Botanical Collection. A most impressive illustration of flora collected by an affluent English botanical enthusiast who travelled the world between 1890 and 1893.. 1890. Qto.

Nineteenth Century scrap book containing a voluminous collection of plant specimens from around the world compiled from 1890-1893, including an early voyage to Alaska. Original green cloth boards, gilt borders fading slightly, otherwise very good condition, a pleasing volume with well preserved plant samples pasted to 35 pages, with locales and dates inscribed throughout.

The privileged traveller and avid plant collector, Julia T. Buck, is identified by her ownership to front board, and has amassed hundreds of plant samples from the northern hemisphere, including Alaska and Russia, as well as several western European countries. Julia's tour to America saw her into then remote areas of Alaska before the onset of tourism, where she pinched some dainty miniscule flowers to display on her album's very first page, these from Juneau, Sitka and the Muir Glacier.

Few would have been so fortunate to visit Alaska at the time, unless of wealthy means, and this would have been a most adventurous journey in relatively undeveloped regions. Gold mining had started in 1870 from placers southeast of Juneau, but the Alaska Gold Rush and subsequent development would not take place until four years later, 1897-1899. Julia's journey also precedes the famous Harriman Alaska Expedition of 1899, a maritime expedition arranged by wealthy railroad magnate Edward Harriman, who brought with him an elite community of scientists, artists, photographers, and naturalists to explore and document the Alaskan coast, including five botanists. She reached the Muir Glacier only 25 years after John Muir, the naturalist for whom it is named first explored it.

Prior to 1900, most of the steamships that came to Alaska were owned by Pacific Coast Steamship Company but in the first decade of the new century, three other lines, Alaska Steamship Company, the Canadian Pacific Railroad Company and the Humboldt Steamship Company, were also plying the inside waters. It would appear, according to her annotation beside a plant collected from the Selkirk Glacier in that Julia travelled with the Canadian Pacific Railroad Company. While visiting Yellowstone National Park she collected samples at Mammoth Hot Springs, Fountain Geyser, Yellowstone Fall and the Norris Basin.

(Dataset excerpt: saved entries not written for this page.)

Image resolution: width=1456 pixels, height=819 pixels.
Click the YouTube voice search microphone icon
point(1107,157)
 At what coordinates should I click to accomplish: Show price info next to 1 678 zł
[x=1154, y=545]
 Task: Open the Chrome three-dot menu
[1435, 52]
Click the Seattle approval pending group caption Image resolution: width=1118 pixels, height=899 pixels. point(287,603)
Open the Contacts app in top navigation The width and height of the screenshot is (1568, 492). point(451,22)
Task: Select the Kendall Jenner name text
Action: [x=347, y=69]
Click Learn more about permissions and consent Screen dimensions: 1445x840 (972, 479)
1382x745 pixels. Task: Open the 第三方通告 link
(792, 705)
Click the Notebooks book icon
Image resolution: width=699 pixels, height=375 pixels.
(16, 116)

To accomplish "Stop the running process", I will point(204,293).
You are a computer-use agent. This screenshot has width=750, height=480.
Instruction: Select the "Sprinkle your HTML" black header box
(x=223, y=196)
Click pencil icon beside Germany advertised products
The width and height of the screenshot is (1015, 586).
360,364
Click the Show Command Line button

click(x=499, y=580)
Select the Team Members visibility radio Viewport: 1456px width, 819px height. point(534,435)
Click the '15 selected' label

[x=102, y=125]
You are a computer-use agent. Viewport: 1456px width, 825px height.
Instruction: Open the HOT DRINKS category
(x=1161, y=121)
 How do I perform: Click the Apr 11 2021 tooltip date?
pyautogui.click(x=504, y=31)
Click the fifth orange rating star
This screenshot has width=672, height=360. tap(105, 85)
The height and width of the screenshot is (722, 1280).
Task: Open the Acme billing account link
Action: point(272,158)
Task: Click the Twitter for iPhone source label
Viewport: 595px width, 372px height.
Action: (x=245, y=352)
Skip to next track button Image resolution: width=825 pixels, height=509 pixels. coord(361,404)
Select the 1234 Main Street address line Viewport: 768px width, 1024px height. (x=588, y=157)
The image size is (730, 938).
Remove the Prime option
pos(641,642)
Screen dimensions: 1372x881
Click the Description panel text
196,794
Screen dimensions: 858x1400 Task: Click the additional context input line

We further find samples from Sully Springs in North Dakota. The volume is replete with foliage from Rome, Wales, Ireland, Scotland, Norway, Sweden, Finland, Germany, France, Austria, as well as clippings from Gibraltar in Spain and Tangier in Africa. The homes and gardens of several historical figures are represented here in foliage, some of which include the cottage garden of Ann Hathaway - wife of William Shakespeare, the hometown of Sir Walter Scott, the Alloway Kirk ruins and the Melrose Abbey in Scotland, the tomb of Scifios Africanus and the palaces of Julius Ceasar and Caligula (Gaius) in Rome, and Haverhill in Massachusetts - the birthplace of the famous American poet John Greenleaf Whittier. Several pages feature elegant displays from the mountains and glaciers of Norway. Singular yet noteworthy samples are found from Saint Petersburg, Pompeii, Tangier, and the White House Conservatory in Washington D.C. Germany's famous edelweiss flower is prominent and still soft to the touch after 120 years. An artistic arrangement represents Stonehenge flora, another of Oberammergau in Bavaria, and of Zermatt, Laurel and acanthus leafs represent ancient Roman locales including Palatine Hill.